Exercise objective: What lines of the data below include the word "Enable"? Report them by copying each.

*** Material provided ***

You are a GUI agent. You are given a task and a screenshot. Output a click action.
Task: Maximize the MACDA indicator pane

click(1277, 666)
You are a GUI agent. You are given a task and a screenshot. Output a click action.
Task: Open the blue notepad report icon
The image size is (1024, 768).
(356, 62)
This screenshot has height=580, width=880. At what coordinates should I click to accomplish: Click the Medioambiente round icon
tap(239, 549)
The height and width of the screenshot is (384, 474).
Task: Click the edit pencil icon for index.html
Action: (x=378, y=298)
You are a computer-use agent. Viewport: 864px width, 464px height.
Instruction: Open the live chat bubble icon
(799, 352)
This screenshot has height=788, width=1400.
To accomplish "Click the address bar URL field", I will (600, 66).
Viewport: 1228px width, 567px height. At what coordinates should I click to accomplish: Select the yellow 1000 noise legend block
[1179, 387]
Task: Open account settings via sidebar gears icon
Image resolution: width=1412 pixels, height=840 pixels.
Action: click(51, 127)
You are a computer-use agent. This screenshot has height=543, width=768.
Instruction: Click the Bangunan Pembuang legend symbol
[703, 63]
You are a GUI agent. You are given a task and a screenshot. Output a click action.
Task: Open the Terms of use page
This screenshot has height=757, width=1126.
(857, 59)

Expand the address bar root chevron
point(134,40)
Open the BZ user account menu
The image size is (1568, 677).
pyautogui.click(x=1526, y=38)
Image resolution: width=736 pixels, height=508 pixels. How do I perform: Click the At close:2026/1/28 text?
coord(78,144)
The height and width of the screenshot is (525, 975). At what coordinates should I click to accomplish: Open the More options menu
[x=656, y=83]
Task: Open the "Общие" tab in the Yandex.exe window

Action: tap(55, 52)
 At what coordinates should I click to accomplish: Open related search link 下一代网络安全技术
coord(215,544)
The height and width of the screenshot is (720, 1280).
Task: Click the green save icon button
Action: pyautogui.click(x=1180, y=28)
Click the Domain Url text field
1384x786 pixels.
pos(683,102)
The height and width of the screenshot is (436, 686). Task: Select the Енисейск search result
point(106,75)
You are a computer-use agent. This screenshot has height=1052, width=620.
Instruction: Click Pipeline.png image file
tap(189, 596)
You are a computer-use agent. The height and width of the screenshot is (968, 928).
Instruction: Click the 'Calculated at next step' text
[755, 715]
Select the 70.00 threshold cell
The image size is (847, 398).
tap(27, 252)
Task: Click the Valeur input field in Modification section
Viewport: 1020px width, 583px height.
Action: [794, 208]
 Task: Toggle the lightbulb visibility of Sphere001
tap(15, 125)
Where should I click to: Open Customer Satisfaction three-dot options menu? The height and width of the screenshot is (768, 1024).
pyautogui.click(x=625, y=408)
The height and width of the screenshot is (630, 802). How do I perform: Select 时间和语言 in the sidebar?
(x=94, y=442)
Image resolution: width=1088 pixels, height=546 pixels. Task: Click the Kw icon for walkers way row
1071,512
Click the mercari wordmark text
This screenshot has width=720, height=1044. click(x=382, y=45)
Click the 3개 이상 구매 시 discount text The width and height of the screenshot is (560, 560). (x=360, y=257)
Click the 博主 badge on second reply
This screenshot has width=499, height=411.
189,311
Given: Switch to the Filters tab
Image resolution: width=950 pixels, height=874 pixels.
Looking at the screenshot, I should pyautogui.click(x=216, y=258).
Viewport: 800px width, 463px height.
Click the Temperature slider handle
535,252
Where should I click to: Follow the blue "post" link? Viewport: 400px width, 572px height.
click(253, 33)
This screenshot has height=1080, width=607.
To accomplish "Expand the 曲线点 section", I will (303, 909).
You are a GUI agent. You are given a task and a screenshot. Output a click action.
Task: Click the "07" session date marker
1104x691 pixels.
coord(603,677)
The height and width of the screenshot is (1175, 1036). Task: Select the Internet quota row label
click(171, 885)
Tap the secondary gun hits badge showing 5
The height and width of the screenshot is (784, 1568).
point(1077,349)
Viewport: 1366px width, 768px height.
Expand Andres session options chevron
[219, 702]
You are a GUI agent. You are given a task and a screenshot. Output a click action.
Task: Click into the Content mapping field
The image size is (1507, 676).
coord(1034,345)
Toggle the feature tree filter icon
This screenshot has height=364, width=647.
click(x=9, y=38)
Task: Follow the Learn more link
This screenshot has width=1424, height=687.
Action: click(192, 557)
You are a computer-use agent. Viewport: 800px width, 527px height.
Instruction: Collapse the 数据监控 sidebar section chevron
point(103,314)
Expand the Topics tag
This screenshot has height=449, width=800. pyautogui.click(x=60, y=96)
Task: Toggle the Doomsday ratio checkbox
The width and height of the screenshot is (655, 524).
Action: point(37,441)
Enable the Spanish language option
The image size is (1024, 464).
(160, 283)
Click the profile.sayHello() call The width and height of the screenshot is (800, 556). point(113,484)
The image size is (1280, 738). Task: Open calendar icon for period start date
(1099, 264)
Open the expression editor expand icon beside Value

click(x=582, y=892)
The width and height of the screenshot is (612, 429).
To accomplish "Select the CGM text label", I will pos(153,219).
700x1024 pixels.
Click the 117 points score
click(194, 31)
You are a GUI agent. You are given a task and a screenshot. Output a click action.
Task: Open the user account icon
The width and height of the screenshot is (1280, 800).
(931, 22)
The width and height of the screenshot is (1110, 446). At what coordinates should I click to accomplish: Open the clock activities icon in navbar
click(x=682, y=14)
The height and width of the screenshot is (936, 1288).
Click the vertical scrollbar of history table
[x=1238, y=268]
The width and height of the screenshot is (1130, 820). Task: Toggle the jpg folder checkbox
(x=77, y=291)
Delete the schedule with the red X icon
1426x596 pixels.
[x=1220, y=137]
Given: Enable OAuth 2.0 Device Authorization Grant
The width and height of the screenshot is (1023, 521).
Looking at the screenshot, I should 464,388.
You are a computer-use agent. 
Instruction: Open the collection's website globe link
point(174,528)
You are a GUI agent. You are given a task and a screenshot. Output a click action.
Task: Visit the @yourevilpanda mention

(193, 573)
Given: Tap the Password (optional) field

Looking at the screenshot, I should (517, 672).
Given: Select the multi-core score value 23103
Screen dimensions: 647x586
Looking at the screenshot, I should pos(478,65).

*** End of Material provided ***

Reply to the task:
Enable the Spanish language option
Given: Enable OAuth 2.0 Device Authorization Grant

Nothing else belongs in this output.